- [Stored items]:
----------
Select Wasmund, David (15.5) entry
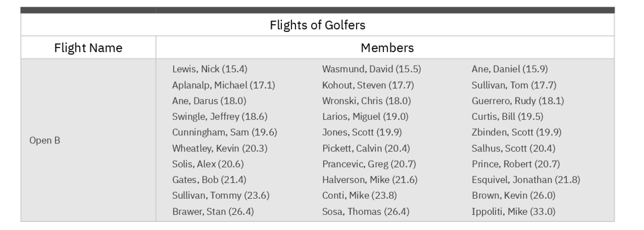Image resolution: width=644 pixels, height=230 pixels. (371, 69)
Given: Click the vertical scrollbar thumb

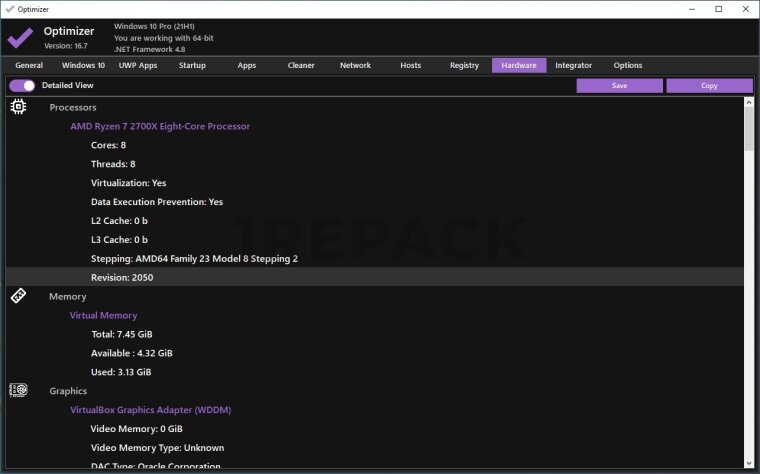Looking at the screenshot, I should coord(749,130).
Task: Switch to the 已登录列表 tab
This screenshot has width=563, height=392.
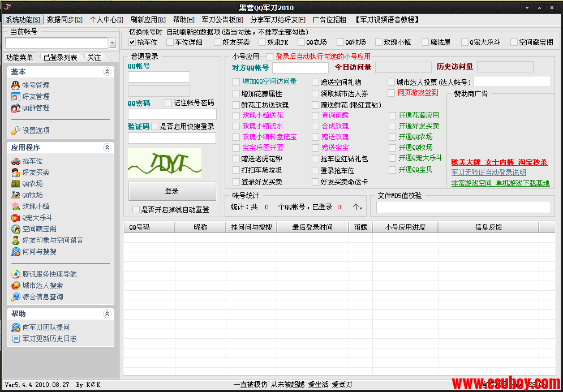Action: (x=60, y=58)
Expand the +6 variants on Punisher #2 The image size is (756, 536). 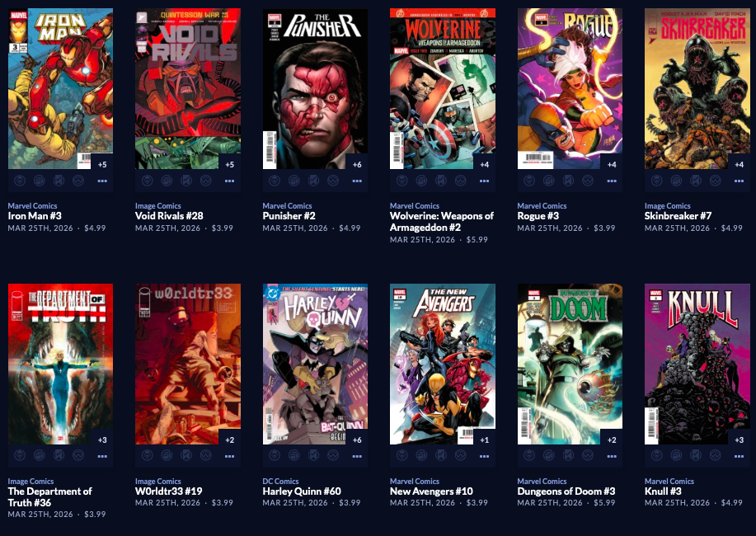click(357, 165)
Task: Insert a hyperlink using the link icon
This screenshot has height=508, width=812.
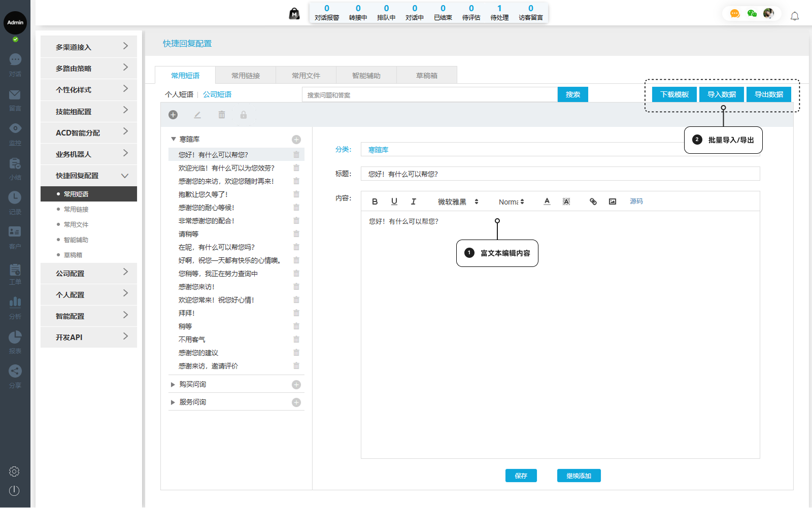Action: pyautogui.click(x=593, y=201)
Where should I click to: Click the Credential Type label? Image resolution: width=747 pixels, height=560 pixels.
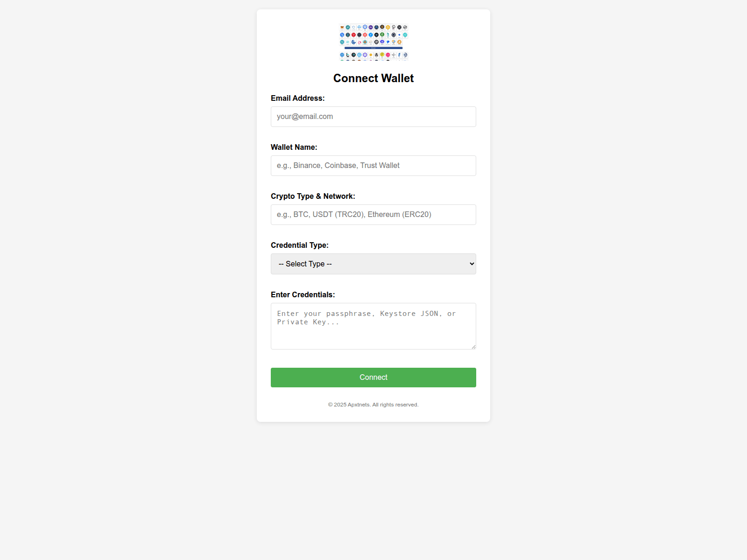click(299, 245)
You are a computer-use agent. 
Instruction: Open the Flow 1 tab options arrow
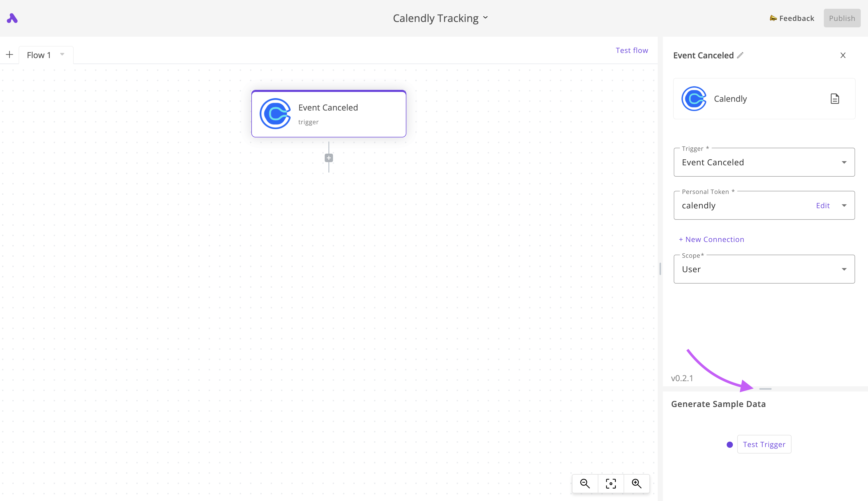pos(62,54)

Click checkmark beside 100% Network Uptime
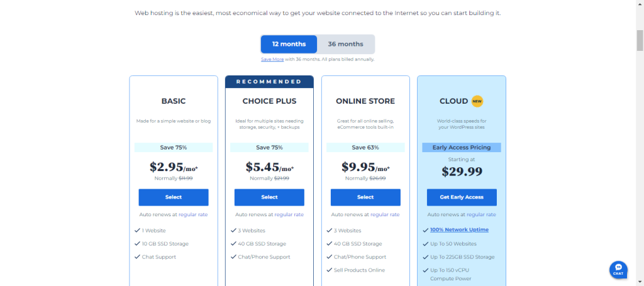pos(425,230)
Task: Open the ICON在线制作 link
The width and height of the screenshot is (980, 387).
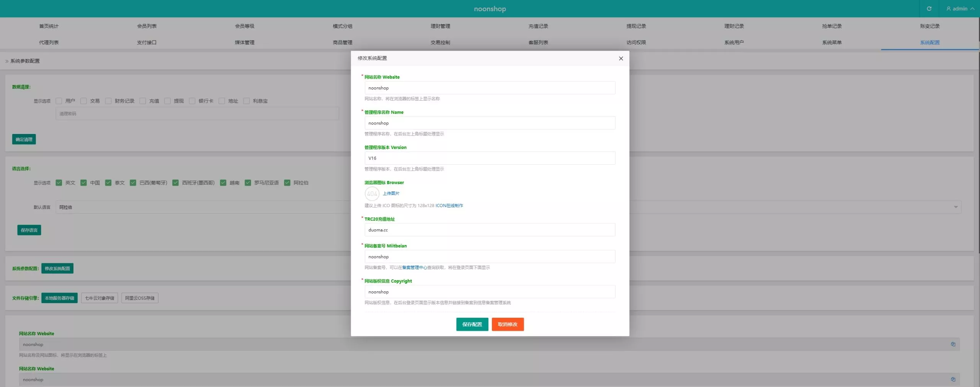Action: click(449, 206)
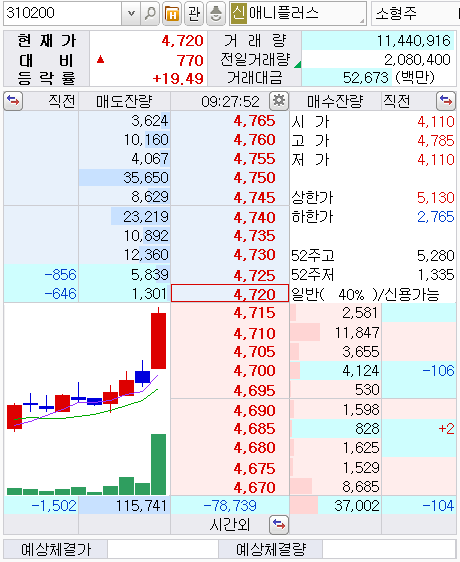Click the 관 watchlist button
The image size is (460, 562).
[194, 14]
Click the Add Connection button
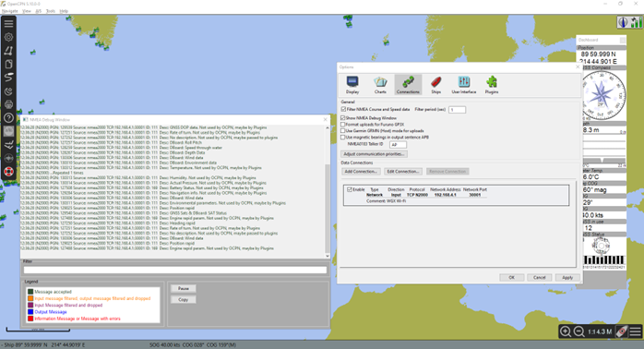The image size is (644, 349). pyautogui.click(x=361, y=172)
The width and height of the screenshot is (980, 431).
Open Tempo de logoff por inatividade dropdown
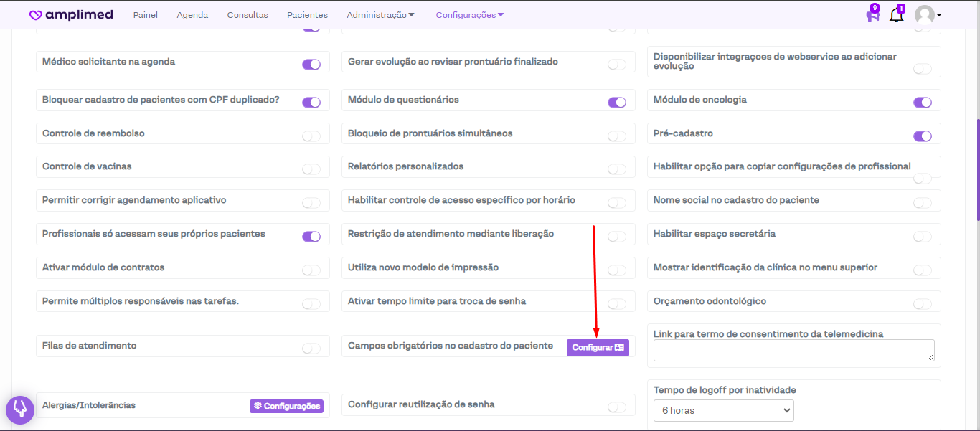(723, 411)
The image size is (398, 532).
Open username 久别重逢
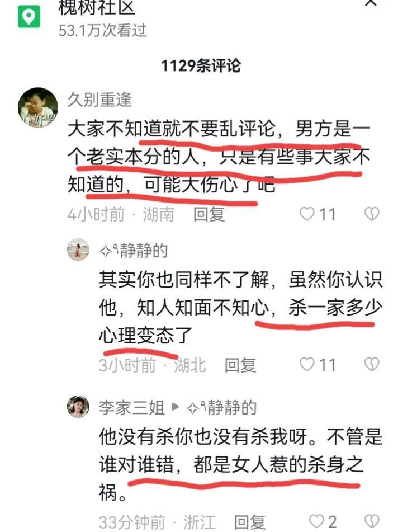pos(100,100)
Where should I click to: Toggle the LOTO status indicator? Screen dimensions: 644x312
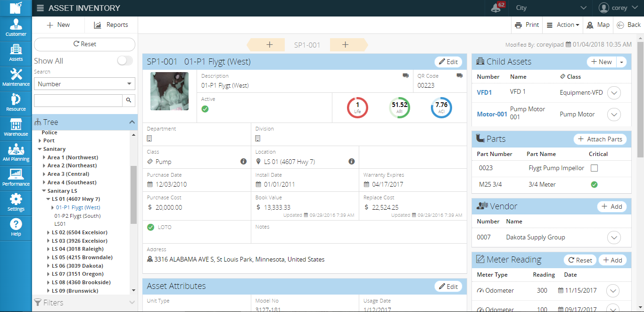click(151, 226)
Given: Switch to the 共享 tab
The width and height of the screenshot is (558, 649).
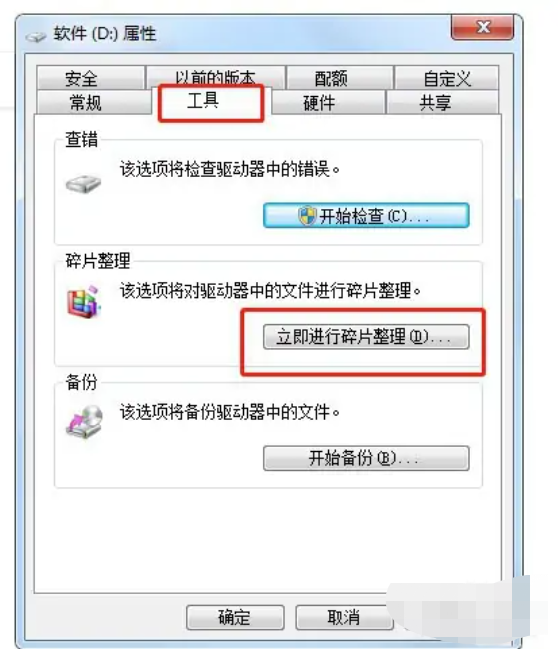Looking at the screenshot, I should click(x=443, y=102).
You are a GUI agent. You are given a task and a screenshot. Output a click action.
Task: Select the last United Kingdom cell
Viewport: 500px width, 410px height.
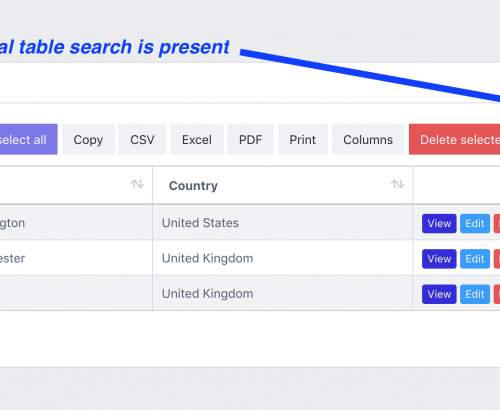coord(282,293)
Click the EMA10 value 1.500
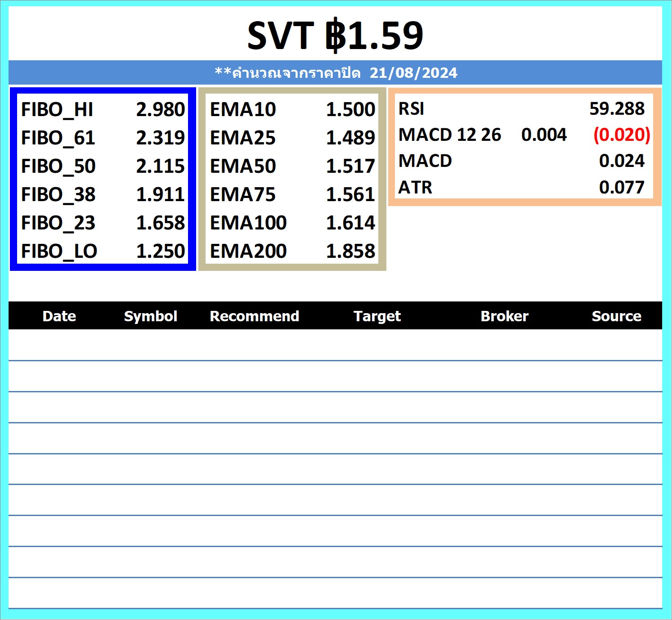The height and width of the screenshot is (620, 672). [350, 109]
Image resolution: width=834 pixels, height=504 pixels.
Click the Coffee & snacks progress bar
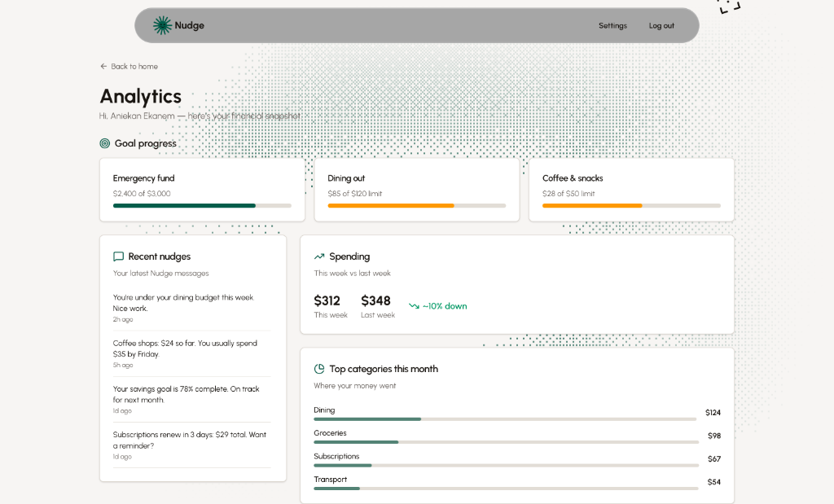(x=631, y=206)
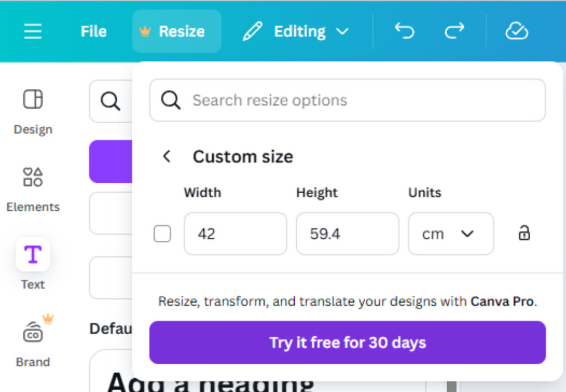The width and height of the screenshot is (566, 392).
Task: Click the magnifying glass in search resize options
Action: point(172,100)
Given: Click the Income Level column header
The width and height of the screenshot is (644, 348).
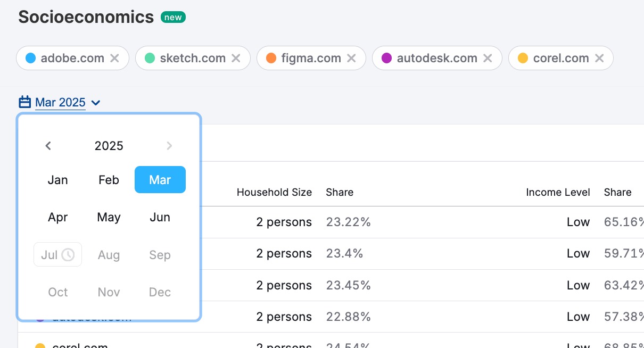Looking at the screenshot, I should (x=558, y=192).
----------
- [TASK DIRECTIONS]:
The reply should hold exactly the lines above, starting at the line with "Open Tempo de logoff por inatividade dropdown" and ending at the line with "Given: Click the Income Level column header", and no pictures.

- [THE ANSWER]:
Open Tempo de logoff por inatividade dropdown
(723, 411)
The image size is (398, 532).
Open username 久别重逢
pos(100,100)
Where should I click to: Toggle the LOTO status indicator? Screen dimensions: 644x312
click(151, 226)
Given: Switch to the 共享 tab
The width and height of the screenshot is (558, 649).
Looking at the screenshot, I should click(x=443, y=102).
You are a GUI agent. You are given a task and a screenshot. Output a click action.
Task: Select the last United Kingdom cell
Viewport: 500px width, 410px height.
coord(282,293)
Click the EMA10 value 1.500
The height and width of the screenshot is (620, 672). [350, 109]
Image resolution: width=834 pixels, height=504 pixels.
Click the Coffee & snacks progress bar
(x=631, y=206)
The width and height of the screenshot is (566, 392).
Task: Click the magnifying glass in search resize options
Action: point(172,100)
Given: Click the Income Level column header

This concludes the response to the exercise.